WHAT IS EXPECTED
Your task is to filter the data below down to the lines holding "computer".

(Records excerpted from a collection)
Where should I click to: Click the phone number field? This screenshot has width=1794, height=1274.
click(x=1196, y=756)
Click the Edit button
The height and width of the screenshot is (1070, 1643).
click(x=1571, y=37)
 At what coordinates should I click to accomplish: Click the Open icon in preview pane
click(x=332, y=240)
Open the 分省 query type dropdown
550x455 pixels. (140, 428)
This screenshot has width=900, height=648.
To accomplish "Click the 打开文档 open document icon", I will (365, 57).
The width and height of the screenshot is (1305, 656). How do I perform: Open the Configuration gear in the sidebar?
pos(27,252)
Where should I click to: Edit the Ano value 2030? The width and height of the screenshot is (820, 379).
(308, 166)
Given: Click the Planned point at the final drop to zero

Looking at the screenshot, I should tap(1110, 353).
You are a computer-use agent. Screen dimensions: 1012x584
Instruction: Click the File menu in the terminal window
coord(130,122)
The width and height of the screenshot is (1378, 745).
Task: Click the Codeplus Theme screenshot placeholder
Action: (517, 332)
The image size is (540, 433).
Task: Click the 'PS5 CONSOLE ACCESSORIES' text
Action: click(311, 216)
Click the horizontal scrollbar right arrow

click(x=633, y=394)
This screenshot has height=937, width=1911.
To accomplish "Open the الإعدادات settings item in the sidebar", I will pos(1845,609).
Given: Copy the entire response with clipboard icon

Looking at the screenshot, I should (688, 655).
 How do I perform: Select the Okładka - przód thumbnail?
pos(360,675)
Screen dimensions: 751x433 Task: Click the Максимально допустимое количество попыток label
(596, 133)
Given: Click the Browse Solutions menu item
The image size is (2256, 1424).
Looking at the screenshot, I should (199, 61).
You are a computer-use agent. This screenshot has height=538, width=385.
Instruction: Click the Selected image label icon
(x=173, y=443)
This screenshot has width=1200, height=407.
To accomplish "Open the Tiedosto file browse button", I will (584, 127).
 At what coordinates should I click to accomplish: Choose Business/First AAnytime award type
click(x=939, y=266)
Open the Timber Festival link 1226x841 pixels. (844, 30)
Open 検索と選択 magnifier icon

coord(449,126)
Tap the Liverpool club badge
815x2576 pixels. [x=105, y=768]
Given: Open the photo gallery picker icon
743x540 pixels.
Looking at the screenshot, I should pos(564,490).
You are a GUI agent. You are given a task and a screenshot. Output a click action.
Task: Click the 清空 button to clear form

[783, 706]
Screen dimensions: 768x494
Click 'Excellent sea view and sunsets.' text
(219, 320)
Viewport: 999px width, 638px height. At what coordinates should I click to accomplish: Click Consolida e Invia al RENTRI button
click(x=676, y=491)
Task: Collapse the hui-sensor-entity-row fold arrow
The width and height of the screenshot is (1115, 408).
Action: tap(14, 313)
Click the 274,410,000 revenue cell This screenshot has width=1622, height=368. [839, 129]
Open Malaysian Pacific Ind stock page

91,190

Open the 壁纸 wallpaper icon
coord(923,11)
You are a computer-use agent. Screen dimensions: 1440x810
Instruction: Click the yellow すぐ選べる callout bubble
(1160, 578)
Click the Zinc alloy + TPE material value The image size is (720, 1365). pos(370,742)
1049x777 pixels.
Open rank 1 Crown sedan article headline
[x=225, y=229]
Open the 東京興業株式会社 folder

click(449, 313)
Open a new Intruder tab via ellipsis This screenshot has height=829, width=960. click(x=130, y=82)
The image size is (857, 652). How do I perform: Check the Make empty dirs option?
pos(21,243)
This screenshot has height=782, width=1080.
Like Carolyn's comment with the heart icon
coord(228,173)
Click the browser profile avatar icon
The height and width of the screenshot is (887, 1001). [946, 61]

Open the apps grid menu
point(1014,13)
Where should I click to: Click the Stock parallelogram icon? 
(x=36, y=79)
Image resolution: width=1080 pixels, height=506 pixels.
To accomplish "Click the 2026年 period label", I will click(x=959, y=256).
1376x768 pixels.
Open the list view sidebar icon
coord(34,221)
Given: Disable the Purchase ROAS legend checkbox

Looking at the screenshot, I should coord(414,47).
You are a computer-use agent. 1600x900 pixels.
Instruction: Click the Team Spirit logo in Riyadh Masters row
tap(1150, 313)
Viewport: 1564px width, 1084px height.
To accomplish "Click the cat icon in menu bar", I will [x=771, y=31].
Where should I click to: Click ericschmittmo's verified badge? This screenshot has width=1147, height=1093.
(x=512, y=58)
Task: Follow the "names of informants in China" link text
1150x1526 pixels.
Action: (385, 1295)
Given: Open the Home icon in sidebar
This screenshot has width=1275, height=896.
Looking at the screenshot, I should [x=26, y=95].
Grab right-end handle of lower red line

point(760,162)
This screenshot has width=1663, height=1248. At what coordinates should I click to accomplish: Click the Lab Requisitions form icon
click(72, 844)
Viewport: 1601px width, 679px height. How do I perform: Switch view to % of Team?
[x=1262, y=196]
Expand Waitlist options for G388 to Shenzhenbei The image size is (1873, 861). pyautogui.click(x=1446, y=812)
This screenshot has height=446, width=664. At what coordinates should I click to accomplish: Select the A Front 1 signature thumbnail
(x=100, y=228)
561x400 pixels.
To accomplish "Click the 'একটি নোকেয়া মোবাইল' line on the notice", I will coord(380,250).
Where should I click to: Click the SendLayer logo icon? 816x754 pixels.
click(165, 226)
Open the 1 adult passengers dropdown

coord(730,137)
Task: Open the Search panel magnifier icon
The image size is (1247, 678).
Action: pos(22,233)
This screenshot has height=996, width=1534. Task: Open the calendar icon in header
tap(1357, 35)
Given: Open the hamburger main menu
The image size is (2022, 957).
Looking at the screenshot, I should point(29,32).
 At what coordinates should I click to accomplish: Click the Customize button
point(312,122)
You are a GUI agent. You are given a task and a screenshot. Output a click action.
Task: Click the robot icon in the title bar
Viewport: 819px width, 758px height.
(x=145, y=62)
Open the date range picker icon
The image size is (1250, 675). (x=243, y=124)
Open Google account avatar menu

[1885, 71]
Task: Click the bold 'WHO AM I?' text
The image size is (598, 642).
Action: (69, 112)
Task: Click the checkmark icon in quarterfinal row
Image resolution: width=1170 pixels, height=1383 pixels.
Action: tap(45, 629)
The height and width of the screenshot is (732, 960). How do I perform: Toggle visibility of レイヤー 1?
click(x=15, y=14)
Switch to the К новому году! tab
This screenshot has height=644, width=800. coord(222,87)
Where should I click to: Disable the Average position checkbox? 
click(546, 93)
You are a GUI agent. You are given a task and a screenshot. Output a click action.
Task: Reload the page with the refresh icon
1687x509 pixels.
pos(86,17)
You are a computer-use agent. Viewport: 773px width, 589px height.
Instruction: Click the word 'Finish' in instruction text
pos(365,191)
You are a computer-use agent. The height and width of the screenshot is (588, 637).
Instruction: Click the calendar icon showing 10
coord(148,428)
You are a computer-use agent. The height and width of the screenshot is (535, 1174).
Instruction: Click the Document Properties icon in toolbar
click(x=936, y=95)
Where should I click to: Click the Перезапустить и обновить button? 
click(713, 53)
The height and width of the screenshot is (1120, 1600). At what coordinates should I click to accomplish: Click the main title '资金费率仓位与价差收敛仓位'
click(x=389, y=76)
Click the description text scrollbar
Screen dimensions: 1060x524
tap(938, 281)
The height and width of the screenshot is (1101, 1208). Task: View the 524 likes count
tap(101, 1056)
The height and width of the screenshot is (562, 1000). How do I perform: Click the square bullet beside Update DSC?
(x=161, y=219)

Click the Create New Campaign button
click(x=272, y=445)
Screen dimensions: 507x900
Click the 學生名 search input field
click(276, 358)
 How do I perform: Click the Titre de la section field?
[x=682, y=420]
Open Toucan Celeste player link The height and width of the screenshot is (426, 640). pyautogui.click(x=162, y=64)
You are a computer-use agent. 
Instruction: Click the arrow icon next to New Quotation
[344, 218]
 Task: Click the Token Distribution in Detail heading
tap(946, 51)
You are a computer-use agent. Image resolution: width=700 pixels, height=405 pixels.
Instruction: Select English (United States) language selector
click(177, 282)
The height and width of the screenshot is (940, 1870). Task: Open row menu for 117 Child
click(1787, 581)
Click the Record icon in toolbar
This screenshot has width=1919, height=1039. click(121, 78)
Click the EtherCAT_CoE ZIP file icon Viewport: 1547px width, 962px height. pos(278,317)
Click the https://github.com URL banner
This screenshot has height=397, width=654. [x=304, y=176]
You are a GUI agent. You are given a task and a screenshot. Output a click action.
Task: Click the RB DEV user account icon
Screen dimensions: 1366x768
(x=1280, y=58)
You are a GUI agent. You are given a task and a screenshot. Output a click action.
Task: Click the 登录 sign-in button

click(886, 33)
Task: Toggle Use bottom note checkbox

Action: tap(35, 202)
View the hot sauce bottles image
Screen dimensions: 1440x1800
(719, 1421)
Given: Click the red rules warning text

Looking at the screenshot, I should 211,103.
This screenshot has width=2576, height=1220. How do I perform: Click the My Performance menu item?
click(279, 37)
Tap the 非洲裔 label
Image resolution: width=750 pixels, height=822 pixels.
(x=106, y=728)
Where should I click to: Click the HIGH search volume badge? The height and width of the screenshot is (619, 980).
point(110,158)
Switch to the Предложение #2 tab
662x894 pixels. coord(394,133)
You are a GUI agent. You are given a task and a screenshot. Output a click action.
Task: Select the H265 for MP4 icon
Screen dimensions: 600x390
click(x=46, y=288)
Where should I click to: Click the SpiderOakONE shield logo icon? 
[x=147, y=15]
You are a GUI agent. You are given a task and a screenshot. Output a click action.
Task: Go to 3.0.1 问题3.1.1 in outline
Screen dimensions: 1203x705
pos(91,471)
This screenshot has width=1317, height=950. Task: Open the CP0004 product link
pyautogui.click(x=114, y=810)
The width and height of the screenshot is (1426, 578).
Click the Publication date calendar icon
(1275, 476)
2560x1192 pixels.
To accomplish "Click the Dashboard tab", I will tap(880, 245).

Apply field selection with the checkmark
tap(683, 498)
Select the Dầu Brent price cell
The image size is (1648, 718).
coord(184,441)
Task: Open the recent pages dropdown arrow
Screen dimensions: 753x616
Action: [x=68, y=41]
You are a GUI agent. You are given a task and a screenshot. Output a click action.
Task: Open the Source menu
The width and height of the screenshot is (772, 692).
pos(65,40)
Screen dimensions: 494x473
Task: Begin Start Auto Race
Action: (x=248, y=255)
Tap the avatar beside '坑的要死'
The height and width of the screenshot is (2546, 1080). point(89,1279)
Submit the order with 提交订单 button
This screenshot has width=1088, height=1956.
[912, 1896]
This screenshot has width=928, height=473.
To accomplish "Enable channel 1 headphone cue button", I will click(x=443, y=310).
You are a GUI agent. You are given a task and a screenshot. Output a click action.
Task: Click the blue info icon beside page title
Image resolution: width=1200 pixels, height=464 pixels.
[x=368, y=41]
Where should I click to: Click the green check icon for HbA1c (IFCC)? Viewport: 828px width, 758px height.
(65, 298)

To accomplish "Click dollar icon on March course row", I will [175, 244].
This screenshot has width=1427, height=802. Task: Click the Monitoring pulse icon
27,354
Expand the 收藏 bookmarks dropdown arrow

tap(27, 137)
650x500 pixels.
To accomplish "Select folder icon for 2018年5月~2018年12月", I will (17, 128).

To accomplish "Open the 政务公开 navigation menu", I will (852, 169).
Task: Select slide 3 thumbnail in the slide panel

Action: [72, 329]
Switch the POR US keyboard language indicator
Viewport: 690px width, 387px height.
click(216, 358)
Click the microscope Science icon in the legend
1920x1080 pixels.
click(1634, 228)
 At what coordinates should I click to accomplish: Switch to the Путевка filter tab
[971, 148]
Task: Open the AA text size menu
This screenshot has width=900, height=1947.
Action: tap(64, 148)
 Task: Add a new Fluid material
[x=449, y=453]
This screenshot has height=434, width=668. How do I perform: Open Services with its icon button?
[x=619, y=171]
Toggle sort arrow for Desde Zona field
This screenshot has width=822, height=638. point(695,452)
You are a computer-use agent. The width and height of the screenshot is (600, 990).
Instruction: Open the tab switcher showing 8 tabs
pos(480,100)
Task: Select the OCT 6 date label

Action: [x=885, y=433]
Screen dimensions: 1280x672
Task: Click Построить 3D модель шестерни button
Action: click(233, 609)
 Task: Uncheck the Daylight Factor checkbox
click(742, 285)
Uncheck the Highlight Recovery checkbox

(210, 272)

SOLUTION TO THIS PROBLEM
You are a computer-use agent. Screen dimensions: 1012x584
You are a computer-use agent. This screenshot has height=538, width=385.
You are a computer-use agent. Screen dimensions: 1440x810
You are a computer-use agent. 1600x900 pixels.
You are a computer-use agent. Viewport: 773px width, 589px height.
You are a computer-use agent. The height and width of the screenshot is (588, 637).
You are a computer-use agent. The height and width of the screenshot is (535, 1174).
You are a computer-use agent. 
You are a computer-use agent. Image resolution: width=700 pixels, height=405 pixels.
You are a computer-use agent. The width and height of the screenshot is (600, 990).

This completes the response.